B.C.’s softwood lumber exports to the U.S.— and other markets—have been grinding lower since 2016. By 2024, before Donald Trump returned to office, B.C.’s southbound softwood lumber exports had plunged by 42 per cent compared to 2016. The Trump-driven expansion of softwood tariffs contributed to a further 14 per cent y/y reduction last year.
From a broader Canadian perspective, the sharp downturn in lumber exports is unique to B.C. In the rest of Canada, softwood exports to the U.S. trended higher until last year, when they fell under the weight of increased American tariffs and sluggish U.S. housing starts. The relative stability and very modest decline of lumber exports from other provinces stand in stark contrast to the staggering drops in production volumes and exports in B.C. Pretending that mill closures, escalating job losses, and capital flight from the forest industry are due to U.S. tariffs conveniently ignores the role that political and policy choices in Victoria have played in the ongoing demise of what used to be British Columbia’s biggest export industry.
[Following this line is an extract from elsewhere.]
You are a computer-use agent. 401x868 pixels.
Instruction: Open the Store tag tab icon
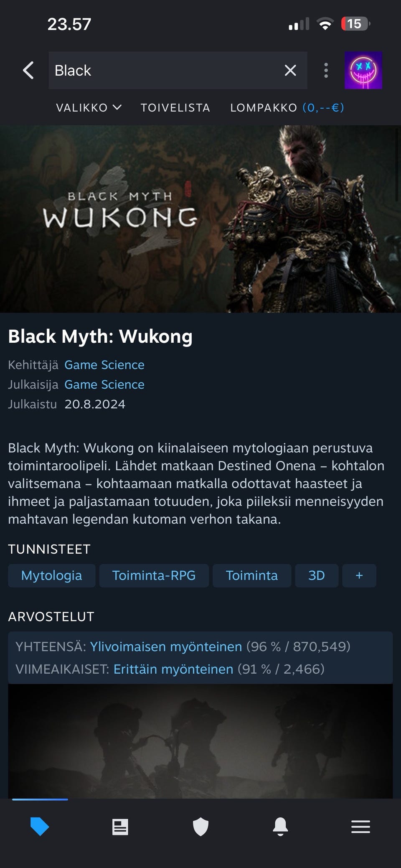click(x=40, y=826)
In addition to decrying the Trump Administration’s tariffs, recent spin from the Eby government has emphasized the importance of nurturing alternative markets for the province’s forest products. That makes sense. But the numbers indicate that diversification will be a hard road. Dire financial conditions in the industry, a shrinking fibre supply, and growing chaos and uncertainty on the land base owing to the NDP’s incompetently executed “reconciliation agenda” all suggest that building non-U.S. export markets will be neither quick nor easy. The same domestic policy choices that have made B.C. uncompetitive vis-à-vis other North American lumber producing regions have also hurt our ability to sell profitably to offshore markets.
Indeed, B.C.’s softwood lumber exports to all non-U.S. markets combined have plummeted since 2016. Specifically, wood products exports to China have collapsed by 80 per cent while shipments to Japan are down by more than 60 per cent from 2016 levels. There are a number of reasons for these pronounced declines in offshore shipments, but the poor “hosting conditions” for investment as well as logging activity and lumber production in B.C. are a central part of the explanation.
In 2025, the United States purchased 75 per cent of B.C. softwood exports. China accounted for 9.6 per cent and Japan for 6.8 per cent. Given the dominance of the U.S. market and the erosion of Asian demand for B.C. wood products, significantly moving the dial on diversification is a daunting prospect, particularly in the near-term. While the government is right to encourage market diversification, more pressing tasks for B.C.’s stumbling policymakers are to boost fibre supply and overhaul regulatory and administrative practices to reduce operating costs and narrow the competitiveness gaps that have opened up between B.C. and other North American producing jurisdictions.